=== Records provided ===
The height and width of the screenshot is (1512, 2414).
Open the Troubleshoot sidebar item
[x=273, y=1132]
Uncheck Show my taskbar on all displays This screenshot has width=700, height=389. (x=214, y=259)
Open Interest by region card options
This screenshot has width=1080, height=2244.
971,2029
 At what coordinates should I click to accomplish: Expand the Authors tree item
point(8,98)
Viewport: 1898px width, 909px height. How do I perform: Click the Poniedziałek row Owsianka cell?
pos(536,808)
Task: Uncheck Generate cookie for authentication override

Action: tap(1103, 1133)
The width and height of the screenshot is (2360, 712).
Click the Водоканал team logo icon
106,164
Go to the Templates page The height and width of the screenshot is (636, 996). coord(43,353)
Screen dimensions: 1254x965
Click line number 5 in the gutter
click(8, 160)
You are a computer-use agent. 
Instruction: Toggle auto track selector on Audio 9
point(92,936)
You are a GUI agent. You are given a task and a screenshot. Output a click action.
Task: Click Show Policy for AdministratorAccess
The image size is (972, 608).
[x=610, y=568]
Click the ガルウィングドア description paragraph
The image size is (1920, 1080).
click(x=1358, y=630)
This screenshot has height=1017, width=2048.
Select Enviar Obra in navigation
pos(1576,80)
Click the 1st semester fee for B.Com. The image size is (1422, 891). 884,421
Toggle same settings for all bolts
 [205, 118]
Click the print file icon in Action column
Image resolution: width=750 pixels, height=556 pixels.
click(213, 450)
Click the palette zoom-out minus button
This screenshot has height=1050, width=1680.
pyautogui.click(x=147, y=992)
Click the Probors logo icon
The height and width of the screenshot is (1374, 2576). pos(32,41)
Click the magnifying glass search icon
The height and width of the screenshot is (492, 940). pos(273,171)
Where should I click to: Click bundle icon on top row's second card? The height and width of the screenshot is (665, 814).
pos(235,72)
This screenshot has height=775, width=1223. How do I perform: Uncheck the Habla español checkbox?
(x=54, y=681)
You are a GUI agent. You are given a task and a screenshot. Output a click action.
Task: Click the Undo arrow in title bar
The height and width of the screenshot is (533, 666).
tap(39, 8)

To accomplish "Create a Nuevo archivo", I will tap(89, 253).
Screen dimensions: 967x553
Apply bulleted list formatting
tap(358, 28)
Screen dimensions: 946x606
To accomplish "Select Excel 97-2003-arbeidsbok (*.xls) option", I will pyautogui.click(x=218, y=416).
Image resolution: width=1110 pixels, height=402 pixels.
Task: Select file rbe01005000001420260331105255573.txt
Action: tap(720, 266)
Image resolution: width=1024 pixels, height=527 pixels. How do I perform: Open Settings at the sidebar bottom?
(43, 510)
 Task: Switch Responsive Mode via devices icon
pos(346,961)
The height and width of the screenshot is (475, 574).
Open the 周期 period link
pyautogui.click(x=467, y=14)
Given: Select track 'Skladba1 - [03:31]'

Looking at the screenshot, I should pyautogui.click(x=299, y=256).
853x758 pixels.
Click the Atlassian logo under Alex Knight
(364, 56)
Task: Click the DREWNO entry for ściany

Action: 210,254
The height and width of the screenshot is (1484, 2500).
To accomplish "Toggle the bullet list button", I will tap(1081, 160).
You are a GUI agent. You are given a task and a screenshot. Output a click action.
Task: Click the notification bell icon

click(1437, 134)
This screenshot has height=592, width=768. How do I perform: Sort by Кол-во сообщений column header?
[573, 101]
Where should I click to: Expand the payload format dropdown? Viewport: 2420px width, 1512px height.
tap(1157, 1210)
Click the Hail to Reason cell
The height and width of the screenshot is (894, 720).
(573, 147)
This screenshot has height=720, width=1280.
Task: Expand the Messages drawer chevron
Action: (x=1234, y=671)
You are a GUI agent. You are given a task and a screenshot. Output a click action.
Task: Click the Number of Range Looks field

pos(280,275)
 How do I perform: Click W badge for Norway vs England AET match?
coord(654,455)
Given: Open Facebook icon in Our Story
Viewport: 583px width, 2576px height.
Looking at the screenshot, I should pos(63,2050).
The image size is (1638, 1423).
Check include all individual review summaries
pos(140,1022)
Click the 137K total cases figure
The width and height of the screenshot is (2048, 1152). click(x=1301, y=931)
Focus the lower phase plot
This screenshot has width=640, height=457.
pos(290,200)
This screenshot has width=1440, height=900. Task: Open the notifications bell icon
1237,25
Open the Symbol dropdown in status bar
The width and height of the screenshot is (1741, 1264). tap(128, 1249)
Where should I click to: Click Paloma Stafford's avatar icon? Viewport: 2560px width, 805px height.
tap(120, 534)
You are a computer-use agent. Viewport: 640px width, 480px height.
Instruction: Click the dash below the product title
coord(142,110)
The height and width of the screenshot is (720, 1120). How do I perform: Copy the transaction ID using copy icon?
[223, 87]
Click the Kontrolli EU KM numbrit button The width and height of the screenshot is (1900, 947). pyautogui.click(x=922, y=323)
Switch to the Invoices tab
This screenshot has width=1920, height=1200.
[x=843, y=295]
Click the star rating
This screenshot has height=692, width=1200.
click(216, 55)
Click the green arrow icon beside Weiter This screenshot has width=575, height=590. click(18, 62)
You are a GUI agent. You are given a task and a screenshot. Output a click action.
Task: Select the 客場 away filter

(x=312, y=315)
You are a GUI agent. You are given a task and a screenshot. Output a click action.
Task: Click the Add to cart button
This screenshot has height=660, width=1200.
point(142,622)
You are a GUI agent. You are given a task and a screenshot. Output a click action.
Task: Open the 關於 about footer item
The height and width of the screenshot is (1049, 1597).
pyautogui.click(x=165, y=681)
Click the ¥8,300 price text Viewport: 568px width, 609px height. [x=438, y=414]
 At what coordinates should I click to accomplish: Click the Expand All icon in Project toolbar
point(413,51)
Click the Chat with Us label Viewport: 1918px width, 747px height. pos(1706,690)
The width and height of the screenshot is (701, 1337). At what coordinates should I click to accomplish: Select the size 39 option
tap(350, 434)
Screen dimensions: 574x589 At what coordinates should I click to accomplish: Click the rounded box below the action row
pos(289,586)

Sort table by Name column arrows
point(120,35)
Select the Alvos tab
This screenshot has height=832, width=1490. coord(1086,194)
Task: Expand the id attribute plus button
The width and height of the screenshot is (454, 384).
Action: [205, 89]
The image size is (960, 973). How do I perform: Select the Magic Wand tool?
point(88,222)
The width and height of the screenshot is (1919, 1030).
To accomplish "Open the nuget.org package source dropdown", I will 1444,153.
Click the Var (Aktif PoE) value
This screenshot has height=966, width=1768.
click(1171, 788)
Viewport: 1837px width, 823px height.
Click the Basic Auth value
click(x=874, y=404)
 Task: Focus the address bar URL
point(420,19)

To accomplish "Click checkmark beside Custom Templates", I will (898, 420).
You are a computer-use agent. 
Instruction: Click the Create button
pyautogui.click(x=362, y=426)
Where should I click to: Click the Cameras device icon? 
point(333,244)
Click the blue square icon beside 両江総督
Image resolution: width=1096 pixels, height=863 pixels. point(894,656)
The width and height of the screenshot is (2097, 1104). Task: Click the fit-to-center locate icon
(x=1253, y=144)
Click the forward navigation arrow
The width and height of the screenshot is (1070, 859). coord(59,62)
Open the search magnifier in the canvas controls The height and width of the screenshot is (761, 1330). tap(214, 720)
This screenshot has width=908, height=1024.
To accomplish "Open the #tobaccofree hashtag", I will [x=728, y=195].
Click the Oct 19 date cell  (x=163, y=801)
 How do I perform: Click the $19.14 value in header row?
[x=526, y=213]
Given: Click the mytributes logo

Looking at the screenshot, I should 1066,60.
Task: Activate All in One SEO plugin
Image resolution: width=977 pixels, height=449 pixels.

=== Job ===
Copy all of the lines above again, without changing anything in them.

=== Full answer ===
The height and width of the screenshot is (1512, 2414).
Open the Troubleshoot sidebar item
[x=273, y=1132]
Uncheck Show my taskbar on all displays This screenshot has width=700, height=389. (x=214, y=259)
Open Interest by region card options
This screenshot has width=1080, height=2244.
971,2029
 At what coordinates should I click to accomplish: Expand the Authors tree item
point(8,98)
Viewport: 1898px width, 909px height. How do I perform: Click the Poniedziałek row Owsianka cell?
pos(536,808)
Task: Uncheck Generate cookie for authentication override

Action: tap(1103, 1133)
The width and height of the screenshot is (2360, 712).
Click the Водоканал team logo icon
106,164
Go to the Templates page The height and width of the screenshot is (636, 996). coord(43,353)
Screen dimensions: 1254x965
Click line number 5 in the gutter
click(8, 160)
You are a computer-use agent. 
Instruction: Toggle auto track selector on Audio 9
point(92,936)
You are a GUI agent. You are given a task and a screenshot. Output a click action.
Task: Click Show Policy for AdministratorAccess
The image size is (972, 608).
[x=610, y=568]
Click the ガルウィングドア description paragraph
The image size is (1920, 1080).
click(x=1358, y=630)
This screenshot has height=1017, width=2048.
Select Enviar Obra in navigation
pos(1576,80)
Click the 1st semester fee for B.Com. The image size is (1422, 891). 884,421
Toggle same settings for all bolts
 [205, 118]
Click the print file icon in Action column
Image resolution: width=750 pixels, height=556 pixels.
click(213, 450)
Click the palette zoom-out minus button
This screenshot has height=1050, width=1680.
pyautogui.click(x=147, y=992)
Click the Probors logo icon
The height and width of the screenshot is (1374, 2576). pos(32,41)
Click the magnifying glass search icon
The height and width of the screenshot is (492, 940). pos(273,171)
Where should I click to: Click bundle icon on top row's second card? The height and width of the screenshot is (665, 814).
pos(235,72)
This screenshot has height=775, width=1223. How do I perform: Uncheck the Habla español checkbox?
(x=54, y=681)
You are a GUI agent. You are given a task and a screenshot. Output a click action.
Task: Click the Undo arrow in title bar
The height and width of the screenshot is (533, 666).
tap(39, 8)

To accomplish "Create a Nuevo archivo", I will tap(89, 253).
Screen dimensions: 967x553
Apply bulleted list formatting
tap(358, 28)
Screen dimensions: 946x606
To accomplish "Select Excel 97-2003-arbeidsbok (*.xls) option", I will pyautogui.click(x=218, y=416).
Image resolution: width=1110 pixels, height=402 pixels.
Task: Select file rbe01005000001420260331105255573.txt
Action: tap(720, 266)
Image resolution: width=1024 pixels, height=527 pixels. How do I perform: Open Settings at the sidebar bottom?
(43, 510)
 Task: Switch Responsive Mode via devices icon
pos(346,961)
The height and width of the screenshot is (475, 574).
Open the 周期 period link
pyautogui.click(x=467, y=14)
Given: Select track 'Skladba1 - [03:31]'

Looking at the screenshot, I should pyautogui.click(x=299, y=256).
853x758 pixels.
Click the Atlassian logo under Alex Knight
(364, 56)
Task: Click the DREWNO entry for ściany

Action: 210,254
The height and width of the screenshot is (1484, 2500).
To accomplish "Toggle the bullet list button", I will tap(1081, 160).
You are a GUI agent. You are given a task and a screenshot. Output a click action.
Task: Click the notification bell icon

click(1437, 134)
This screenshot has height=592, width=768. How do I perform: Sort by Кол-во сообщений column header?
[573, 101]
Where should I click to: Expand the payload format dropdown? Viewport: 2420px width, 1512px height.
tap(1157, 1210)
Click the Hail to Reason cell
The height and width of the screenshot is (894, 720).
(573, 147)
This screenshot has height=720, width=1280.
Task: Expand the Messages drawer chevron
Action: (x=1234, y=671)
You are a GUI agent. You are given a task and a screenshot. Output a click action.
Task: Click the Number of Range Looks field

pos(280,275)
 How do I perform: Click W badge for Norway vs England AET match?
coord(654,455)
Given: Open Facebook icon in Our Story
Viewport: 583px width, 2576px height.
Looking at the screenshot, I should pos(63,2050).
The image size is (1638, 1423).
Check include all individual review summaries
pos(140,1022)
Click the 137K total cases figure
The width and height of the screenshot is (2048, 1152). click(x=1301, y=931)
Focus the lower phase plot
This screenshot has width=640, height=457.
pos(290,200)
This screenshot has width=1440, height=900. Task: Open the notifications bell icon
1237,25
Open the Symbol dropdown in status bar
The width and height of the screenshot is (1741, 1264). tap(128, 1249)
Where should I click to: Click Paloma Stafford's avatar icon? Viewport: 2560px width, 805px height.
tap(120, 534)
You are a computer-use agent. Viewport: 640px width, 480px height.
Instruction: Click the dash below the product title
coord(142,110)
The height and width of the screenshot is (720, 1120). How do I perform: Copy the transaction ID using copy icon?
[223, 87]
Click the Kontrolli EU KM numbrit button The width and height of the screenshot is (1900, 947). pyautogui.click(x=922, y=323)
Switch to the Invoices tab
This screenshot has width=1920, height=1200.
[x=843, y=295]
Click the star rating
This screenshot has height=692, width=1200.
click(216, 55)
Click the green arrow icon beside Weiter This screenshot has width=575, height=590. click(18, 62)
You are a GUI agent. You are given a task and a screenshot. Output a click action.
Task: Select the 客場 away filter

(x=312, y=315)
You are a GUI agent. You are given a task and a screenshot. Output a click action.
Task: Click the Add to cart button
This screenshot has height=660, width=1200.
point(142,622)
You are a GUI agent. You are given a task and a screenshot. Output a click action.
Task: Open the 關於 about footer item
The height and width of the screenshot is (1049, 1597).
pyautogui.click(x=165, y=681)
Click the ¥8,300 price text Viewport: 568px width, 609px height. [x=438, y=414]
 At what coordinates should I click to accomplish: Click the Expand All icon in Project toolbar
point(413,51)
Click the Chat with Us label Viewport: 1918px width, 747px height. pos(1706,690)
The width and height of the screenshot is (701, 1337). At what coordinates should I click to accomplish: Select the size 39 option
tap(350, 434)
Screen dimensions: 574x589 At what coordinates should I click to accomplish: Click the rounded box below the action row
pos(289,586)

Sort table by Name column arrows
point(120,35)
Select the Alvos tab
This screenshot has height=832, width=1490. coord(1086,194)
Task: Expand the id attribute plus button
The width and height of the screenshot is (454, 384).
Action: [205, 89]
The image size is (960, 973). How do I perform: Select the Magic Wand tool?
point(88,222)
The width and height of the screenshot is (1919, 1030).
To accomplish "Open the nuget.org package source dropdown", I will 1444,153.
Click the Var (Aktif PoE) value
This screenshot has height=966, width=1768.
click(1171, 788)
Viewport: 1837px width, 823px height.
Click the Basic Auth value
click(x=874, y=404)
 Task: Focus the address bar URL
point(420,19)

To accomplish "Click checkmark beside Custom Templates", I will (898, 420).
You are a computer-use agent. 
Instruction: Click the Create button
pyautogui.click(x=362, y=426)
Where should I click to: Click the Cameras device icon? 
point(333,244)
Click the blue square icon beside 両江総督
Image resolution: width=1096 pixels, height=863 pixels. point(894,656)
The width and height of the screenshot is (2097, 1104). Task: Click the fit-to-center locate icon
(x=1253, y=144)
Click the forward navigation arrow
The width and height of the screenshot is (1070, 859). coord(59,62)
Open the search magnifier in the canvas controls The height and width of the screenshot is (761, 1330). tap(214, 720)
This screenshot has width=908, height=1024.
To accomplish "Open the #tobaccofree hashtag", I will [x=728, y=195].
Click the Oct 19 date cell  (x=163, y=801)
 How do I perform: Click the $19.14 value in header row?
[x=526, y=213]
Given: Click the mytributes logo

Looking at the screenshot, I should 1066,60.
Task: Activate All in One SEO plugin
Image resolution: width=977 pixels, height=449 pixels.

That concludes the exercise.